Task goal: Here the requirement is to repeat every record exactly, in full.
/---
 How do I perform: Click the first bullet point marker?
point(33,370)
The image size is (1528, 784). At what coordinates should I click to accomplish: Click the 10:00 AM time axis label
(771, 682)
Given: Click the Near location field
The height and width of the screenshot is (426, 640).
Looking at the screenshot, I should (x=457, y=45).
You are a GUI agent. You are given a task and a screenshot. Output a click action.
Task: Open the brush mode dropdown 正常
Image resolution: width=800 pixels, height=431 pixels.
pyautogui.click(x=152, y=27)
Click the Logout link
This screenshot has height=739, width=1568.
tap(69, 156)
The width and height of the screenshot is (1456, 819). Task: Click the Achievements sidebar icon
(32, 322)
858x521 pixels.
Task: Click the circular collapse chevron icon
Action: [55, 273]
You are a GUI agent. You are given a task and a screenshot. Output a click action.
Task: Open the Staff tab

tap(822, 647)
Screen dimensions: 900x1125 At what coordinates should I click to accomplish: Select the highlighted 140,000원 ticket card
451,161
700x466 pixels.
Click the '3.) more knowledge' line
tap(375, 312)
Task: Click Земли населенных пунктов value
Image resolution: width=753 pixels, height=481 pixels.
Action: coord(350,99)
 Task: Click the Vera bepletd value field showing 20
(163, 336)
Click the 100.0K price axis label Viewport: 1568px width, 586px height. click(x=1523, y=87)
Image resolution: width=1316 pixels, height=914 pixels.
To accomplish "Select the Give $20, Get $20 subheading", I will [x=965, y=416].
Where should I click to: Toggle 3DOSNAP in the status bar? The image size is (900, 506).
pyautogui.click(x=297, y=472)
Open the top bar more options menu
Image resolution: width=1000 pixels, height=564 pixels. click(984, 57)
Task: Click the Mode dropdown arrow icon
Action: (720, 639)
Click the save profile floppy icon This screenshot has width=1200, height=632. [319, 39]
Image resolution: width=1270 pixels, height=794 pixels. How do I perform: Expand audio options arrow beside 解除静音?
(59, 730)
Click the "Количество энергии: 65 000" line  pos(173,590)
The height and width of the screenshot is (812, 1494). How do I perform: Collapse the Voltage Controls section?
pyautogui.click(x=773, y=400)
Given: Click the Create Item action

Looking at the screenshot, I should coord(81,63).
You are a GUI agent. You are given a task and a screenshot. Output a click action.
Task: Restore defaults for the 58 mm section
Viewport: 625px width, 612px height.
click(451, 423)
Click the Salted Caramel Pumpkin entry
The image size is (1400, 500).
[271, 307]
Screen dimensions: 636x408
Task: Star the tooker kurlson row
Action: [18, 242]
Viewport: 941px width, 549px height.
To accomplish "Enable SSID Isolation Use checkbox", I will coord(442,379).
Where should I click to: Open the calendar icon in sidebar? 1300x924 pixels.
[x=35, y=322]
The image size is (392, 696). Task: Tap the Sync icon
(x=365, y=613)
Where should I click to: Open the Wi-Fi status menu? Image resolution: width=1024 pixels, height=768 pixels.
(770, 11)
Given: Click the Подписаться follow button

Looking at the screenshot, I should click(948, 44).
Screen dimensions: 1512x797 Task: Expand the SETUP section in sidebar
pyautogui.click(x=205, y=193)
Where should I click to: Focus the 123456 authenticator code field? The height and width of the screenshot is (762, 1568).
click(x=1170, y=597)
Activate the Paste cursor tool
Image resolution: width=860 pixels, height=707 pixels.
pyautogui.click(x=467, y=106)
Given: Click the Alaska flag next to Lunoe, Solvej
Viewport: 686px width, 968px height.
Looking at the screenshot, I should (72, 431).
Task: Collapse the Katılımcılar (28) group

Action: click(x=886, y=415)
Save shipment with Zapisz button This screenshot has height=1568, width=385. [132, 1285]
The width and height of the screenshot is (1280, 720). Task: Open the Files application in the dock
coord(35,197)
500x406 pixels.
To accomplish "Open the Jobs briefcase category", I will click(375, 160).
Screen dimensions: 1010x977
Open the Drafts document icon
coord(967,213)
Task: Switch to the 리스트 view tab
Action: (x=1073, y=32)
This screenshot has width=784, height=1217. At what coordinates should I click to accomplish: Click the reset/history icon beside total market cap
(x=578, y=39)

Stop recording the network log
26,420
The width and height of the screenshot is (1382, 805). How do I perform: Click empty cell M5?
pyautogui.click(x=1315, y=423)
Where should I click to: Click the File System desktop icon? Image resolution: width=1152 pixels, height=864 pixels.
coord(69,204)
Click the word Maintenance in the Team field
\---
Answer below:
 How do I perform: Click the first bullet point marker?
point(33,370)
The image size is (1528, 784). At what coordinates should I click to accomplish: Click the 10:00 AM time axis label
(771, 682)
Given: Click the Near location field
The height and width of the screenshot is (426, 640).
Looking at the screenshot, I should (x=457, y=45).
You are a GUI agent. You are given a task and a screenshot. Output a click action.
Task: Open the brush mode dropdown 正常
Image resolution: width=800 pixels, height=431 pixels.
pyautogui.click(x=152, y=27)
Click the Logout link
This screenshot has height=739, width=1568.
tap(69, 156)
The width and height of the screenshot is (1456, 819). Task: Click the Achievements sidebar icon
(32, 322)
858x521 pixels.
Task: Click the circular collapse chevron icon
Action: [55, 273]
You are a GUI agent. You are given a task and a screenshot. Output a click action.
Task: Open the Staff tab

tap(822, 647)
Screen dimensions: 900x1125 At what coordinates should I click to accomplish: Select the highlighted 140,000원 ticket card
451,161
700x466 pixels.
Click the '3.) more knowledge' line
tap(375, 312)
Task: Click Земли населенных пунктов value
Image resolution: width=753 pixels, height=481 pixels.
Action: coord(350,99)
 Task: Click the Vera bepletd value field showing 20
(163, 336)
Click the 100.0K price axis label Viewport: 1568px width, 586px height. click(x=1523, y=87)
Image resolution: width=1316 pixels, height=914 pixels.
To accomplish "Select the Give $20, Get $20 subheading", I will [x=965, y=416].
Where should I click to: Toggle 3DOSNAP in the status bar? The image size is (900, 506).
pyautogui.click(x=297, y=472)
Open the top bar more options menu
Image resolution: width=1000 pixels, height=564 pixels. click(984, 57)
Task: Click the Mode dropdown arrow icon
Action: (720, 639)
Click the save profile floppy icon This screenshot has width=1200, height=632. [319, 39]
Image resolution: width=1270 pixels, height=794 pixels. How do I perform: Expand audio options arrow beside 解除静音?
(59, 730)
Click the "Количество энергии: 65 000" line  pos(173,590)
The height and width of the screenshot is (812, 1494). How do I perform: Collapse the Voltage Controls section?
pyautogui.click(x=773, y=400)
Given: Click the Create Item action

Looking at the screenshot, I should coord(81,63).
You are a GUI agent. You are given a task and a screenshot. Output a click action.
Task: Restore defaults for the 58 mm section
Viewport: 625px width, 612px height.
click(451, 423)
Click the Salted Caramel Pumpkin entry
The image size is (1400, 500).
[271, 307]
Screen dimensions: 636x408
Task: Star the tooker kurlson row
Action: [18, 242]
Viewport: 941px width, 549px height.
To accomplish "Enable SSID Isolation Use checkbox", I will coord(442,379).
Where should I click to: Open the calendar icon in sidebar? 1300x924 pixels.
[x=35, y=322]
The image size is (392, 696). Task: Tap the Sync icon
(x=365, y=613)
Where should I click to: Open the Wi-Fi status menu? Image resolution: width=1024 pixels, height=768 pixels.
(770, 11)
Given: Click the Подписаться follow button

Looking at the screenshot, I should click(948, 44).
Screen dimensions: 1512x797 Task: Expand the SETUP section in sidebar
pyautogui.click(x=205, y=193)
Where should I click to: Focus the 123456 authenticator code field? The height and width of the screenshot is (762, 1568).
click(x=1170, y=597)
Activate the Paste cursor tool
Image resolution: width=860 pixels, height=707 pixels.
pyautogui.click(x=467, y=106)
Given: Click the Alaska flag next to Lunoe, Solvej
Viewport: 686px width, 968px height.
Looking at the screenshot, I should (72, 431).
Task: Collapse the Katılımcılar (28) group

Action: click(x=886, y=415)
Save shipment with Zapisz button This screenshot has height=1568, width=385. [132, 1285]
The width and height of the screenshot is (1280, 720). Task: Open the Files application in the dock
coord(35,197)
500x406 pixels.
To accomplish "Open the Jobs briefcase category", I will click(375, 160).
Screen dimensions: 1010x977
Open the Drafts document icon
coord(967,213)
Task: Switch to the 리스트 view tab
Action: (x=1073, y=32)
This screenshot has width=784, height=1217. At what coordinates should I click to accomplish: Click the reset/history icon beside total market cap
(x=578, y=39)

Stop recording the network log
26,420
The width and height of the screenshot is (1382, 805). How do I perform: Click empty cell M5?
pyautogui.click(x=1315, y=423)
Where should I click to: Click the File System desktop icon? Image resolution: width=1152 pixels, height=864 pixels.
coord(69,204)
Click the word Maintenance in the Team field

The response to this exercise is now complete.